Слабость растекалась по телу Всеволода, дрожали колени, веко дёргалось ни с того ни с сего, а иной раз среди ночи, когда просыпался он, весь мокрый, в ужасе после очередного кошмара, боль стискивала сердце. Он молился горячо, стуча зубами от холода, боль отступала, уходила, но ночные страшные видения всё стояли перед глазами – то отец с криком: «Как посмел?! На брата!», то вдруг покойный племянник Глеб Святославич, в гробу с изуродованной шеей, то та же багряная струя крови на склоне кургана.
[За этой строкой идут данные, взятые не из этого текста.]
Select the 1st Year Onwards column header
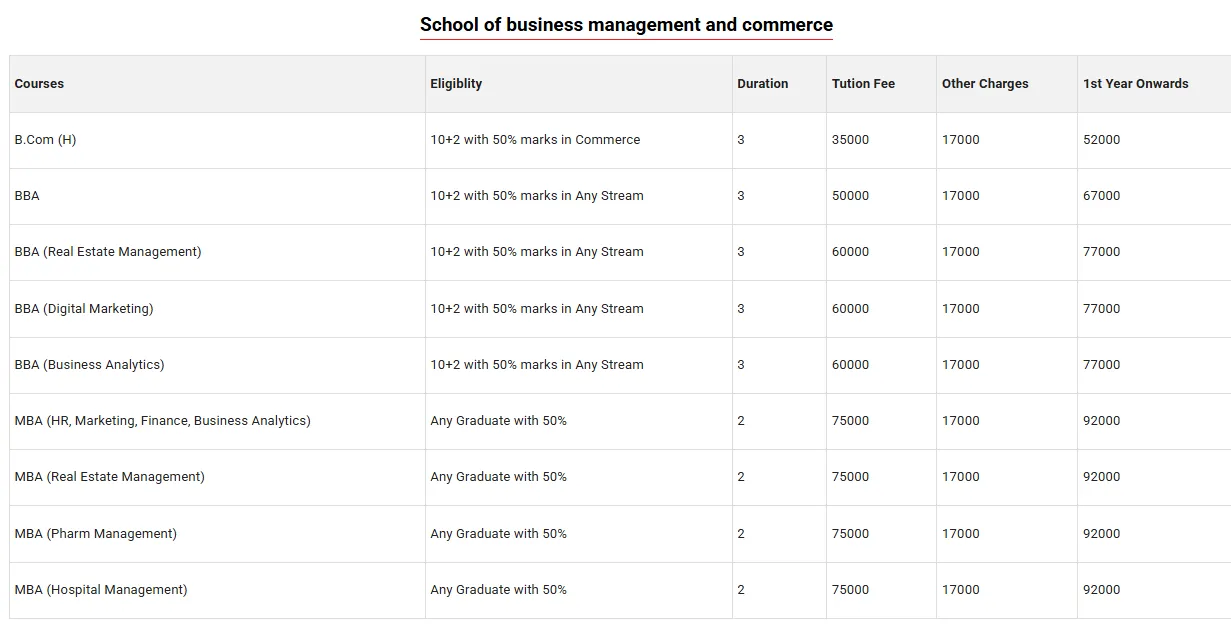This screenshot has height=633, width=1231. pyautogui.click(x=1136, y=84)
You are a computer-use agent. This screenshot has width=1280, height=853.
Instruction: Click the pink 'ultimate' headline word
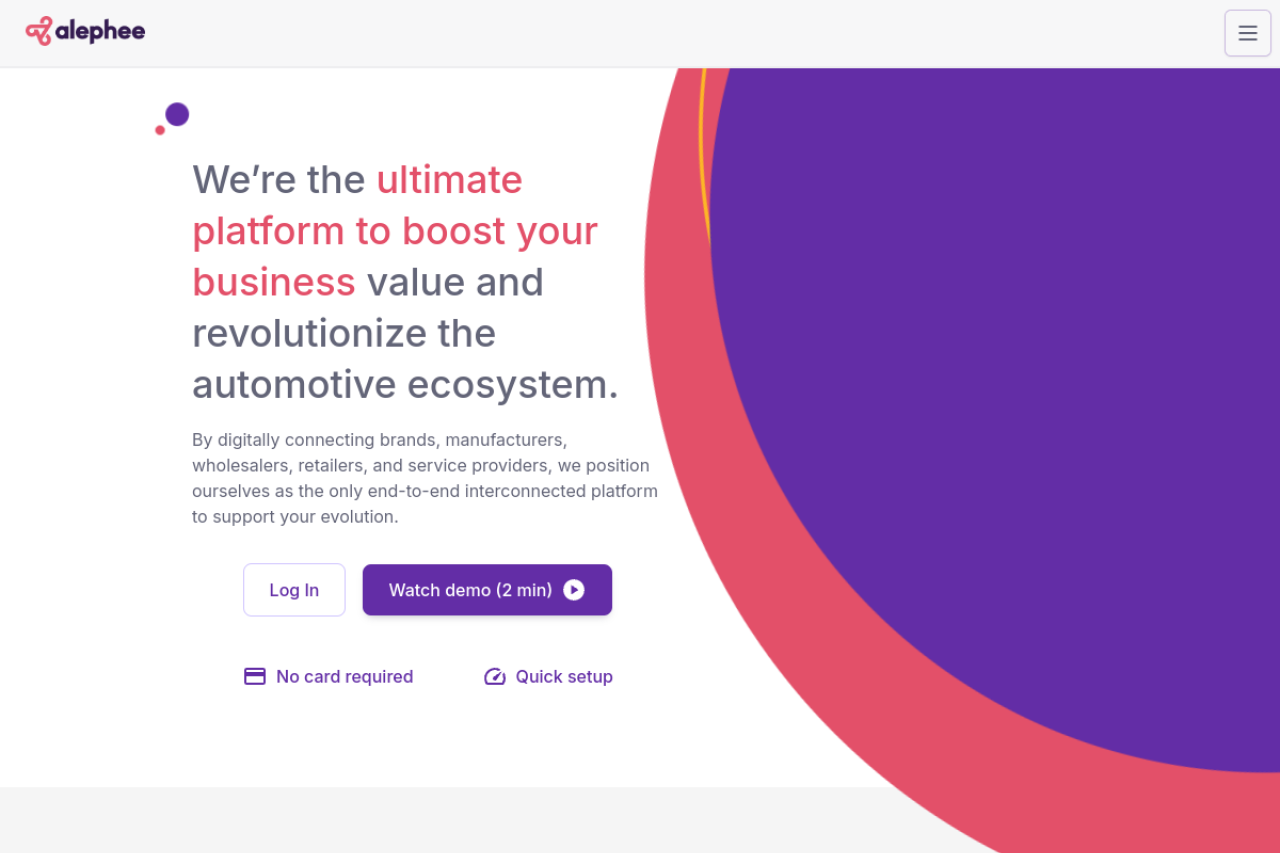pyautogui.click(x=449, y=180)
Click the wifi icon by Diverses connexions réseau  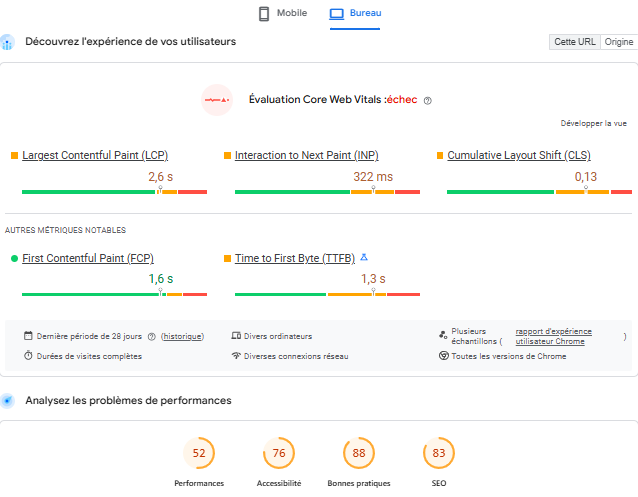pos(236,356)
И гром… гром средь ясного неба – пронзительный, раскатистый – звенел в ушах, как набат!
Неужели… Нет ему никакого спасения, никакой надежды?!
Он снова падал на колени, отчаянно взывал: «Господи! Не для себя, не для себя творил!» – понимая всю тщетность своих мольб и увещаний. Ведь предостерегал же его Господь отцовыми устами! И гром небесный на поле брани – это тоже было предупреждение – о грозном и неотвратимом наказании за Каинов грех, за попрание клятв, за зависть, козни, за то, что думал, в сущности, только о своей выгоде, о корысти, о власти. А теперь – вот она, власть, бери, держи! Но валится она, выскальзывает из рук, ибо всё «суета сует и томление духа». И что остаётся теперь ему? Ждать, ждать кары Божьей, на иное нет сил!